Job → Output as a numbered list the lines of the data starting at the line containing "Where should I" and ending at the last line of the data, skipping blank lines and leaving out the pictures.

Dataset extract →
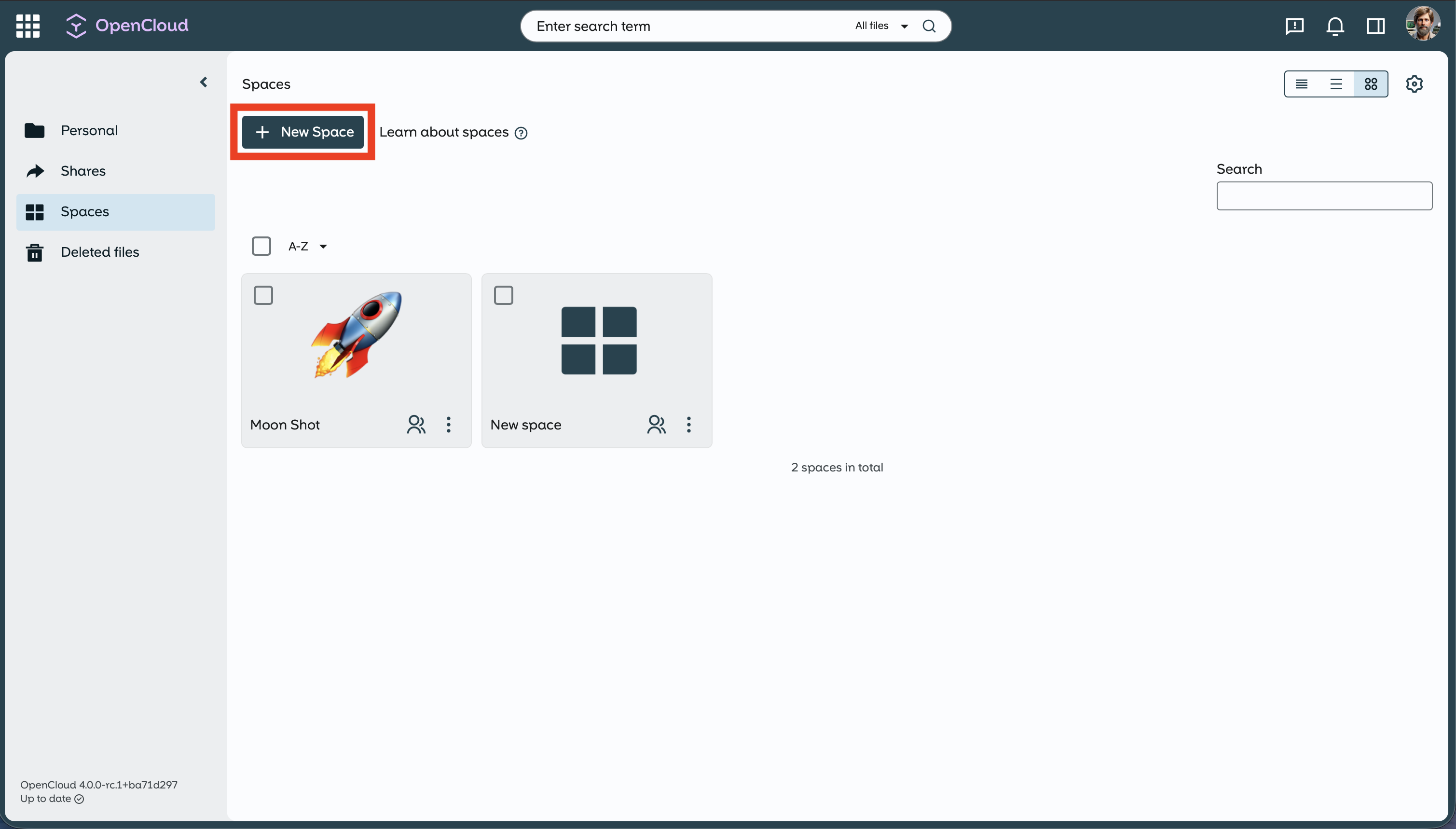The image size is (1456, 829).
Task: Click the New Space button
Action: pyautogui.click(x=303, y=132)
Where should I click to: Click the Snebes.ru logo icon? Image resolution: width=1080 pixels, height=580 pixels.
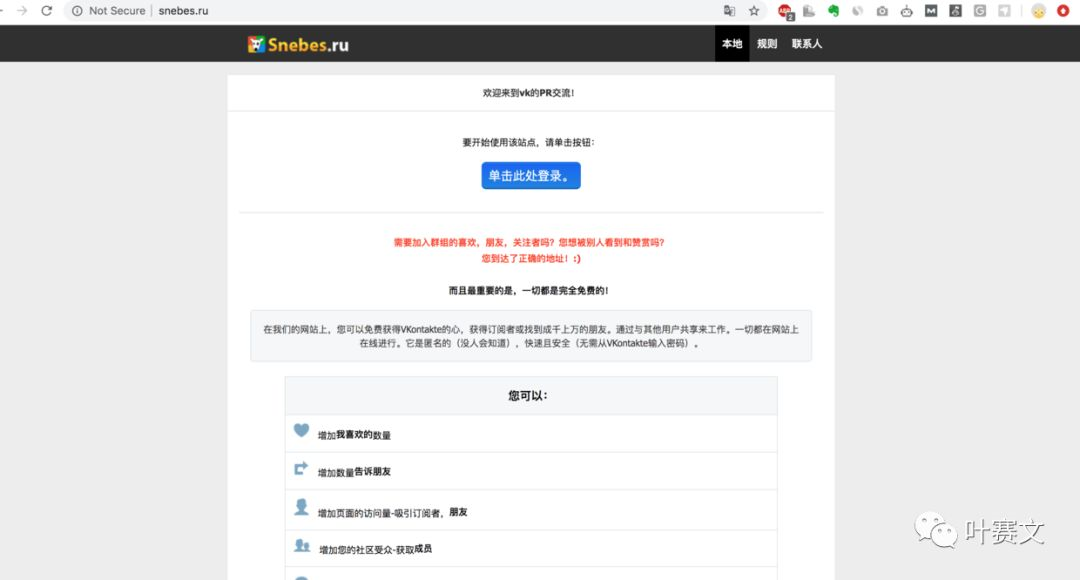[255, 43]
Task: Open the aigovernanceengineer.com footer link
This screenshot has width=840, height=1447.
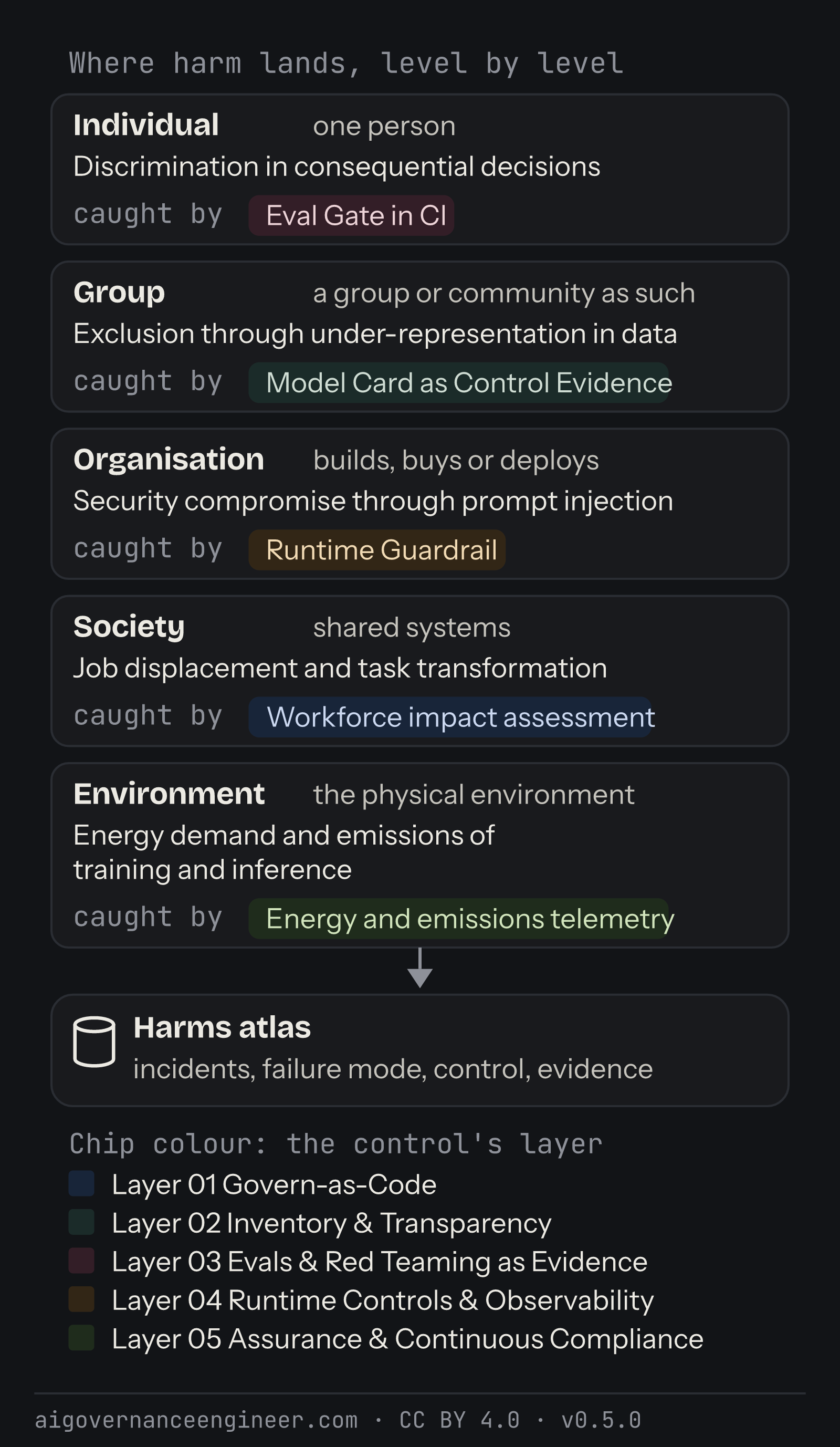Action: tap(196, 1420)
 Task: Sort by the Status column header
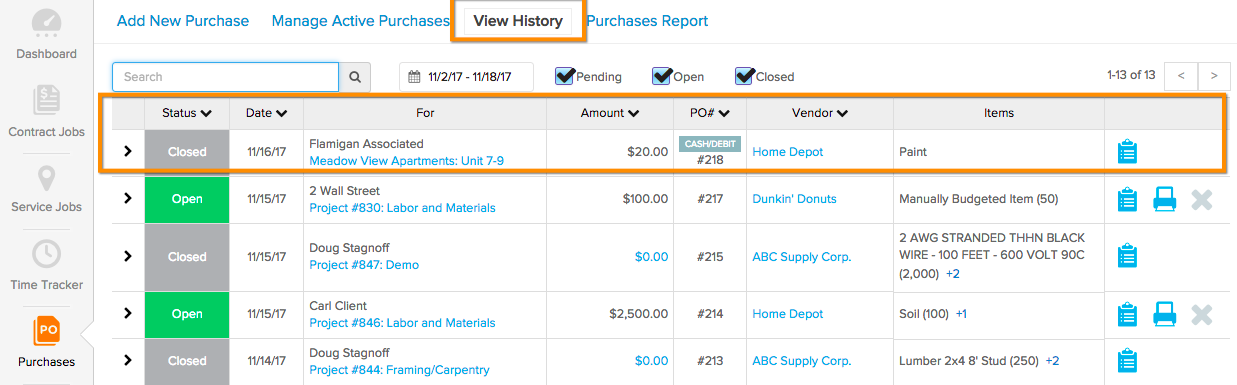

Finished task →
1. Where should I click to: Click the Snebes.ru logo icon? Image resolution: width=1080 pixels, height=580 pixels.
2. [255, 43]
3. Task: Open the aigovernanceengineer.com footer link
4. This screenshot has width=840, height=1447.
5. Action: tap(196, 1420)
6.  Task: Sort by the Status column header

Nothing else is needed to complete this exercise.